+++ Source extract +++

### How to do K-fold cross validation (K-fold CV)

When we do the training of a model a best practice is to:
* first of all, get from the data a Test dataset, (hold-out)
* Then split the remaining data in a train and a validation dataset
* Validation for example is used to do hyper-parameter optimization

But if the original dataset is not so big when we split in train/validation there is the risk that the size of the validation set is small and therefore the results we see (metrices computed on the validation set) are depending on the way we do the split.

+++ Available data +++

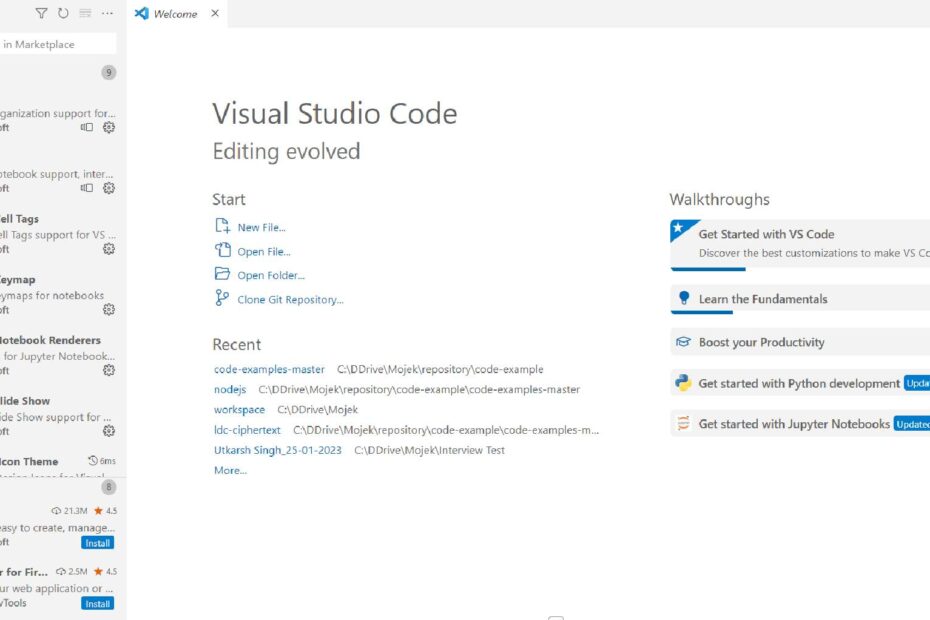
Task: Refresh the extensions list
Action: point(63,14)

+++

● Tasks:
- 1) In the text on K-fold cross validation, what is given as an example use of the validation dataset?
- 2) Reproduce the text on K-fold cross validation from "When we do the" up to and including "do the split.".
- 3) Proceed with the text on K-fold cross validation from where it stops.

● Answers in order:
- 1) Hyper-parameter optimization.

- 2)
When we do the training of a model a best practice is to:
* first of all, get from the data a Test dataset, (hold-out)
* Then split the remaining data in a train and a validation dataset
* Validation for example is used to do hyper-parameter optimization

But if the original dataset is not so big when we split in train/validation there is the risk that the size of the validation set is small and therefore the results we see (metrices computed on the validation set) are depending on the way we do the split.

- 3)
A common adopted technique is K-fold cross validation. With this technique we:
* train K models
* each one with (K-1) parts for training
* one part for validation

Using sklearn is almost easy to do K-fold CV. There are some additional details if we want to be sure that there is not bias in one or some folds (sometime, we want a stratified k-fold). But basically the technique is the same.

In this example I'm using this dataset

https://objectstorage.us-ashburn-1.oraclecloud.com/n/bigdatadatasciencelarge/b/hosted-ds-datasets/o/synthetic%2Forcl_attrition.csv

In [1]:
import pandas as pd
import numpy as np

# we use this class for K-fold split
from sklearn.model_selection import KFold

In [2]:
URL = "https://objectstorage.us-ashburn-1.oraclecloud.com/n/bigdatadatasciencelarge/b/hosted-ds-datasets/o/synthetic%2Forcl_attrition.csv"

data_orig = pd.read_csv(URL)

data_orig.head()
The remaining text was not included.